## Exercise instructions
Go through the entries below line by line and count those containing "computer"; the answer is that count alone.

## Given records

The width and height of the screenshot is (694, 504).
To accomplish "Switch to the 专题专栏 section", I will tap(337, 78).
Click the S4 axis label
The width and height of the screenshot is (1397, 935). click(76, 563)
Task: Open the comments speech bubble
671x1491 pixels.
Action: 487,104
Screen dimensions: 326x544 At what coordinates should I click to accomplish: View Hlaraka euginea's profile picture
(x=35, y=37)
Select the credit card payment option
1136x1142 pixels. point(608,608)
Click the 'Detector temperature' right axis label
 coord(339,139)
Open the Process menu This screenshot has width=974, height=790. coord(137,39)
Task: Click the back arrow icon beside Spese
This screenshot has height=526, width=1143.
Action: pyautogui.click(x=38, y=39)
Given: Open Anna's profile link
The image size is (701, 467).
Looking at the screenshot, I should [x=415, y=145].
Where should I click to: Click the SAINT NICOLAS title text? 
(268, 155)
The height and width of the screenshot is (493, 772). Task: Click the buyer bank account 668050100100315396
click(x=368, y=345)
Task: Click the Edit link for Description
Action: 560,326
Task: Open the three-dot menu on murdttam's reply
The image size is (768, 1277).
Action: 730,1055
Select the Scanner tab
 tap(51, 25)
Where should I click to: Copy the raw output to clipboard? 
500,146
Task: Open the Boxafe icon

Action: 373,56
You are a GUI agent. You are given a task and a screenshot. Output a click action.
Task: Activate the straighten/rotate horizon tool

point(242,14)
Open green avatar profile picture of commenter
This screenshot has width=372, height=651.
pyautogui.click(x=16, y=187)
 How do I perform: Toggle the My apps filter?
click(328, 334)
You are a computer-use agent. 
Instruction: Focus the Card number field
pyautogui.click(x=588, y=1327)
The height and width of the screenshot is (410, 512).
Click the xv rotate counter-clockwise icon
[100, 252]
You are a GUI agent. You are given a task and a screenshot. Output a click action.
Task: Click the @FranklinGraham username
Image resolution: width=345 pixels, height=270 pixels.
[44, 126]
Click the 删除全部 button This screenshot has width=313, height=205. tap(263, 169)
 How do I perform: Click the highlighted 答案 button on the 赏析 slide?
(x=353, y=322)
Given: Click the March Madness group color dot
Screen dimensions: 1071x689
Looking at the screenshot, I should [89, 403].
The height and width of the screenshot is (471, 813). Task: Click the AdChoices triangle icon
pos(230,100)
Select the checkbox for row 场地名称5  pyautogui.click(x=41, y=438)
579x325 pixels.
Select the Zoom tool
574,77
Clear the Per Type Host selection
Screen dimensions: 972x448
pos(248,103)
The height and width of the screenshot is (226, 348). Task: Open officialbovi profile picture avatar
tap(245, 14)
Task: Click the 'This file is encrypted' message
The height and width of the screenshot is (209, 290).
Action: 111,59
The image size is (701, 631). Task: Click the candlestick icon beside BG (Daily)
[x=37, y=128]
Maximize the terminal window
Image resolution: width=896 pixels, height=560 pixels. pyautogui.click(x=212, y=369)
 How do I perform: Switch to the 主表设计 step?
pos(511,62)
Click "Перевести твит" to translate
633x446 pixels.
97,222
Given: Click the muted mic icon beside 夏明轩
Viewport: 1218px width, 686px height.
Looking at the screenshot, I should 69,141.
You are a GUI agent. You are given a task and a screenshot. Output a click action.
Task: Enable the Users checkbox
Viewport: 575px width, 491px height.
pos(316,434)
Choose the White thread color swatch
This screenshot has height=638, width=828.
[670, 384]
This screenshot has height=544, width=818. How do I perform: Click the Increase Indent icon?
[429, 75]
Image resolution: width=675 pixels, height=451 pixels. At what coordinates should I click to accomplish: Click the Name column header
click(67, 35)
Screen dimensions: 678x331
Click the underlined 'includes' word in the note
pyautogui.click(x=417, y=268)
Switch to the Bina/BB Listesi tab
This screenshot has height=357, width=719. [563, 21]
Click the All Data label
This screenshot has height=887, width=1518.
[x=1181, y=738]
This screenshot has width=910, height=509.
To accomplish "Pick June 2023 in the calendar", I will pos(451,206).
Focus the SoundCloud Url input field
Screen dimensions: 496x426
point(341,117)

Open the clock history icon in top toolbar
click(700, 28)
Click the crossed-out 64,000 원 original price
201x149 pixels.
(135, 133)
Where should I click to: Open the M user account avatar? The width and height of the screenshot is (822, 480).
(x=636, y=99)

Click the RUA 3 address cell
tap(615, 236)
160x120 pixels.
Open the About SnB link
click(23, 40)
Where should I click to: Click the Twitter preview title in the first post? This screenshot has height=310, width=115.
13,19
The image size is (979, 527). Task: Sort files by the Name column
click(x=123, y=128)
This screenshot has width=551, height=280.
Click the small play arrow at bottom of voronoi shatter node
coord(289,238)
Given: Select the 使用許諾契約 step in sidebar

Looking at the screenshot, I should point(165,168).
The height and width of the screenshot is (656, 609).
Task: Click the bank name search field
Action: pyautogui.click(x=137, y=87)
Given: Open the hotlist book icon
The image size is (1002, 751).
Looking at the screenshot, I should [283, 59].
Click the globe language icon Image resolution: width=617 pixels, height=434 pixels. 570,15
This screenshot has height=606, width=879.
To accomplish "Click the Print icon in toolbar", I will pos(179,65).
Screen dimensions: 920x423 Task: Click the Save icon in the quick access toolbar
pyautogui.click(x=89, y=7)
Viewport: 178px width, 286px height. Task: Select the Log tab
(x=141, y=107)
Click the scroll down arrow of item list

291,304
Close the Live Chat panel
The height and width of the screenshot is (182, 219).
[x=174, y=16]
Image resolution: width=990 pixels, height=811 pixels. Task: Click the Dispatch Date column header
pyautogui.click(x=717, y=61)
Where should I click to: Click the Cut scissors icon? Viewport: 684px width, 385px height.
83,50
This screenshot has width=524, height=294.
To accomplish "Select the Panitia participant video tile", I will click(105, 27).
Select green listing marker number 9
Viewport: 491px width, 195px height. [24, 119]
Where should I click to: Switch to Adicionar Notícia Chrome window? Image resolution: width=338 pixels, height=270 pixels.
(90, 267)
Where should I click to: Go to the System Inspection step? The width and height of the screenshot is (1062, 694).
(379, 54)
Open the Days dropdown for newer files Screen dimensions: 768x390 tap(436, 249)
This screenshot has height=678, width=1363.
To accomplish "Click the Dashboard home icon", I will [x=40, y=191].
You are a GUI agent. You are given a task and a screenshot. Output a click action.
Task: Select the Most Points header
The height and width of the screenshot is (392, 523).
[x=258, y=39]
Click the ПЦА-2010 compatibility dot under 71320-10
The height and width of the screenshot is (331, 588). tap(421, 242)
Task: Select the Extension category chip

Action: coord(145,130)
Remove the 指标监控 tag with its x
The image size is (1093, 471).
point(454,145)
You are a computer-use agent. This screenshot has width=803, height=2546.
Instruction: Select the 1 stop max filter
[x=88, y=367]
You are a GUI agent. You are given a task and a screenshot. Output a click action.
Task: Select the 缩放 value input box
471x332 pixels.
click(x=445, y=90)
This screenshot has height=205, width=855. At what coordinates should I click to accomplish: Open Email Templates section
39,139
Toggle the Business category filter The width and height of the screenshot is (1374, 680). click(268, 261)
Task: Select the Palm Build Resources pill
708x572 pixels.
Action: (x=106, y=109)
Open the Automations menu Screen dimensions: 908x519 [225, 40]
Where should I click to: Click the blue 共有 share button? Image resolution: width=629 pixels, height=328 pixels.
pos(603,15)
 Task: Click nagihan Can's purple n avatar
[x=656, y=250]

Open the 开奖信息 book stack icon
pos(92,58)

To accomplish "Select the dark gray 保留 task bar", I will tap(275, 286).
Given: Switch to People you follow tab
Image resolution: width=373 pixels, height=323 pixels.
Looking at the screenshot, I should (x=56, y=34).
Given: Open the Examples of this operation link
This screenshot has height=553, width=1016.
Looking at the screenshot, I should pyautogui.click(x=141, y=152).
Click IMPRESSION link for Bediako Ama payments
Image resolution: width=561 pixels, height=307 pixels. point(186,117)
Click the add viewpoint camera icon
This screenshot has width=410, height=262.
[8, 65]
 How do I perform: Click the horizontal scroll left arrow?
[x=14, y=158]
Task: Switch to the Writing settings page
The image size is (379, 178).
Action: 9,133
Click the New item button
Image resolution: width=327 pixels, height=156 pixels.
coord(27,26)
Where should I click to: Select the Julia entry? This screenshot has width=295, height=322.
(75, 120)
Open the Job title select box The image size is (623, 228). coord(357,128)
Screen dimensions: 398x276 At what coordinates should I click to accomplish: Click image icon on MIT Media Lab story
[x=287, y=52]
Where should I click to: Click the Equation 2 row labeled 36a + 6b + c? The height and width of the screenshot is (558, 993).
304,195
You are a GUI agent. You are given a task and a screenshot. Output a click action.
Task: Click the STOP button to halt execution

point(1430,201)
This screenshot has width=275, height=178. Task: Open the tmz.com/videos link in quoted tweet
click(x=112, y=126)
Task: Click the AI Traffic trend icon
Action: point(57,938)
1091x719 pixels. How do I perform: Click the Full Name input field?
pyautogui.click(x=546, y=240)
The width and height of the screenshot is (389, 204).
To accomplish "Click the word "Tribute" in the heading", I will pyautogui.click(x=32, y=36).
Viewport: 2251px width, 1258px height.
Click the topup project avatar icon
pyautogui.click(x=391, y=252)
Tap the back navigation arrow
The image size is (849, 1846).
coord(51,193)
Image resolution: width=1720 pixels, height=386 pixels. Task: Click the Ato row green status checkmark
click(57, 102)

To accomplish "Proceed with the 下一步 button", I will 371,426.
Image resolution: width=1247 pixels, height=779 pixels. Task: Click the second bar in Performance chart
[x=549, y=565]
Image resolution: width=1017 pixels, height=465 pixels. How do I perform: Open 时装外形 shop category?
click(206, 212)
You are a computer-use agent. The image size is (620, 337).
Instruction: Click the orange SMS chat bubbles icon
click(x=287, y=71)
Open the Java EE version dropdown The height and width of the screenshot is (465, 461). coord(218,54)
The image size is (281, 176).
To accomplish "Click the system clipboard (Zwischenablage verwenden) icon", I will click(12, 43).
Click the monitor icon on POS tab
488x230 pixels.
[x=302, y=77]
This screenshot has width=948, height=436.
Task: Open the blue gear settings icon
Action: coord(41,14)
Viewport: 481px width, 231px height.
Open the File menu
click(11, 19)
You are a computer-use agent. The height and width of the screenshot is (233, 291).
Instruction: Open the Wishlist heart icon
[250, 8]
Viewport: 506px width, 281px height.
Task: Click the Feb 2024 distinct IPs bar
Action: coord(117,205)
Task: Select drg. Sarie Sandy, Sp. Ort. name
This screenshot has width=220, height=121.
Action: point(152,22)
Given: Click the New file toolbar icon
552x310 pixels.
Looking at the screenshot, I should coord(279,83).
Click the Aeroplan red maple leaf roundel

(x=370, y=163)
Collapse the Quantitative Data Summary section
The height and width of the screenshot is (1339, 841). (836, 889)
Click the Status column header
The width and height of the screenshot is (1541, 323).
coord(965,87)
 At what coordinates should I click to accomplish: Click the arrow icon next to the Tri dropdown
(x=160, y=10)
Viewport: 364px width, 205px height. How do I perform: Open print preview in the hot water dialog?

## Exercise solution
4